◆ Aim of the task
Copy word for word, please, the lines of the entries below running from the one containing "Given: Click the 300.00 price scale label" to the one containing "Task: Click the python topic tag", both ends included.

◆ Dataset entries

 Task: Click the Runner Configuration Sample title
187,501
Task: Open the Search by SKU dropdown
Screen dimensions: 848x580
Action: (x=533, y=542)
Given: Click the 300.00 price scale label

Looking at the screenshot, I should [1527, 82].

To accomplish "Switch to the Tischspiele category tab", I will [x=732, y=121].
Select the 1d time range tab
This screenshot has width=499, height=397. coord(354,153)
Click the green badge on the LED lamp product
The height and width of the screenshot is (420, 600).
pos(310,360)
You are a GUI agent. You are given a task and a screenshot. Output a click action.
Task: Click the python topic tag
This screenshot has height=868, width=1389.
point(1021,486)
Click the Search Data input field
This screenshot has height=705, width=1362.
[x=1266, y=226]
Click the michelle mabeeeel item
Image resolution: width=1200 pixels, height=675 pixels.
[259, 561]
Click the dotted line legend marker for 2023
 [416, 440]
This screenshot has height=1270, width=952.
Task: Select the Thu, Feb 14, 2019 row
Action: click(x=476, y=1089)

◆ Result for this exercise
Given: Click the 300.00 price scale label

Looking at the screenshot, I should [1527, 82].

To accomplish "Switch to the Tischspiele category tab", I will [x=732, y=121].
Select the 1d time range tab
This screenshot has width=499, height=397. coord(354,153)
Click the green badge on the LED lamp product
The height and width of the screenshot is (420, 600).
pos(310,360)
You are a GUI agent. You are given a task and a screenshot. Output a click action.
Task: Click the python topic tag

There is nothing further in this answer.